● Data excerpts
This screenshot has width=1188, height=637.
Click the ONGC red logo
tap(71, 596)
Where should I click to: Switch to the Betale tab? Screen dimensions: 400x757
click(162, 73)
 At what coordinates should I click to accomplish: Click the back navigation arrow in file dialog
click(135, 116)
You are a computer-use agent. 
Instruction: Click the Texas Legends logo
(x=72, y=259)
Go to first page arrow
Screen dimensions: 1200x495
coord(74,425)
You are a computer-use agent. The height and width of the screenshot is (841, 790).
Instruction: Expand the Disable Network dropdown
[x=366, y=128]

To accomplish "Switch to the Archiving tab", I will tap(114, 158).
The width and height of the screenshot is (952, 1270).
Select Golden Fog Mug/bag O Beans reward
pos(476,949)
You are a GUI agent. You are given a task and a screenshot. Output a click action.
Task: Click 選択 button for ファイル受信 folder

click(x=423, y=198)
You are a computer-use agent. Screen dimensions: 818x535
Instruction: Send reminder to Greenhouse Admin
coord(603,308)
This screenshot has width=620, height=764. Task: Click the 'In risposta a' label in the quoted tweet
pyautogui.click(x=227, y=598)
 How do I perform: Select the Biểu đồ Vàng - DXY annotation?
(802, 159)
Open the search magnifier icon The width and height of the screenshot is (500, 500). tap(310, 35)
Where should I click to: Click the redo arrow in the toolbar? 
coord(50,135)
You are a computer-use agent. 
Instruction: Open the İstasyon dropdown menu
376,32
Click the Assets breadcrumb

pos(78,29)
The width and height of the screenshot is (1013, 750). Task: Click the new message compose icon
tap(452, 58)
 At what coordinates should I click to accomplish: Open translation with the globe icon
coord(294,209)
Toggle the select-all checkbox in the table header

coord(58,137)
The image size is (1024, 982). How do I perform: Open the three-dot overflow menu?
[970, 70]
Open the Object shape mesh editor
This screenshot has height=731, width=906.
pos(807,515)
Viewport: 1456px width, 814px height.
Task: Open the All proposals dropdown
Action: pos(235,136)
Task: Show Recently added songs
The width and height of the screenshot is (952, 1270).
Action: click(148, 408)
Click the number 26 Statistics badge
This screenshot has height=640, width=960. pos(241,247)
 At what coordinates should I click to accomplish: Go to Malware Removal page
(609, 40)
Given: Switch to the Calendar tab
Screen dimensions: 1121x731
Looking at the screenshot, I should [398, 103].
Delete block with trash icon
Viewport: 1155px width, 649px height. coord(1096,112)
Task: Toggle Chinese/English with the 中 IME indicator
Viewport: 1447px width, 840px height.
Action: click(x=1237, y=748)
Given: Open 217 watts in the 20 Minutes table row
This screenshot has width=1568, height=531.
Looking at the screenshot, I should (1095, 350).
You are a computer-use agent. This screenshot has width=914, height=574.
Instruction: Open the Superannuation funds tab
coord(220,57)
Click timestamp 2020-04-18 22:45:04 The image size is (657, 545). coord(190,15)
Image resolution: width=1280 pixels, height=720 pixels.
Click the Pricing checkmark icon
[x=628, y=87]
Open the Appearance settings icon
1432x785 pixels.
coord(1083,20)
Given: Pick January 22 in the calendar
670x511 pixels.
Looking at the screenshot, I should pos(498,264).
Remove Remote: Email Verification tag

● What is required
Write out all the material exactly.

● Answer box
This screenshot has width=1188, height=637.
Click the ONGC red logo
tap(71, 596)
Where should I click to: Switch to the Betale tab? Screen dimensions: 400x757
click(162, 73)
 At what coordinates should I click to accomplish: Click the back navigation arrow in file dialog
click(135, 116)
You are a computer-use agent. 
Instruction: Click the Texas Legends logo
(x=72, y=259)
Go to first page arrow
Screen dimensions: 1200x495
coord(74,425)
You are a computer-use agent. The height and width of the screenshot is (841, 790).
Instruction: Expand the Disable Network dropdown
[x=366, y=128]

To accomplish "Switch to the Archiving tab", I will tap(114, 158).
The width and height of the screenshot is (952, 1270).
Select Golden Fog Mug/bag O Beans reward
pos(476,949)
You are a GUI agent. You are given a task and a screenshot. Output a click action.
Task: Click 選択 button for ファイル受信 folder

click(x=423, y=198)
You are a computer-use agent. Screen dimensions: 818x535
Instruction: Send reminder to Greenhouse Admin
coord(603,308)
This screenshot has width=620, height=764. Task: Click the 'In risposta a' label in the quoted tweet
pyautogui.click(x=227, y=598)
 How do I perform: Select the Biểu đồ Vàng - DXY annotation?
(802, 159)
Open the search magnifier icon The width and height of the screenshot is (500, 500). tap(310, 35)
Where should I click to: Click the redo arrow in the toolbar? 
coord(50,135)
You are a computer-use agent. 
Instruction: Open the İstasyon dropdown menu
376,32
Click the Assets breadcrumb

pos(78,29)
The width and height of the screenshot is (1013, 750). Task: Click the new message compose icon
tap(452, 58)
 At what coordinates should I click to accomplish: Open translation with the globe icon
coord(294,209)
Toggle the select-all checkbox in the table header

coord(58,137)
The image size is (1024, 982). How do I perform: Open the three-dot overflow menu?
[970, 70]
Open the Object shape mesh editor
This screenshot has height=731, width=906.
pos(807,515)
Viewport: 1456px width, 814px height.
Task: Open the All proposals dropdown
Action: pos(235,136)
Task: Show Recently added songs
The width and height of the screenshot is (952, 1270).
Action: click(148, 408)
Click the number 26 Statistics badge
This screenshot has height=640, width=960. pos(241,247)
 At what coordinates should I click to accomplish: Go to Malware Removal page
(609, 40)
Given: Switch to the Calendar tab
Screen dimensions: 1121x731
Looking at the screenshot, I should [398, 103].
Delete block with trash icon
Viewport: 1155px width, 649px height. coord(1096,112)
Task: Toggle Chinese/English with the 中 IME indicator
Viewport: 1447px width, 840px height.
Action: click(x=1237, y=748)
Given: Open 217 watts in the 20 Minutes table row
This screenshot has width=1568, height=531.
Looking at the screenshot, I should (1095, 350).
You are a computer-use agent. This screenshot has width=914, height=574.
Instruction: Open the Superannuation funds tab
coord(220,57)
Click timestamp 2020-04-18 22:45:04 The image size is (657, 545). coord(190,15)
Image resolution: width=1280 pixels, height=720 pixels.
Click the Pricing checkmark icon
[x=628, y=87]
Open the Appearance settings icon
1432x785 pixels.
coord(1083,20)
Given: Pick January 22 in the calendar
670x511 pixels.
Looking at the screenshot, I should pos(498,264).
Remove Remote: Email Verification tag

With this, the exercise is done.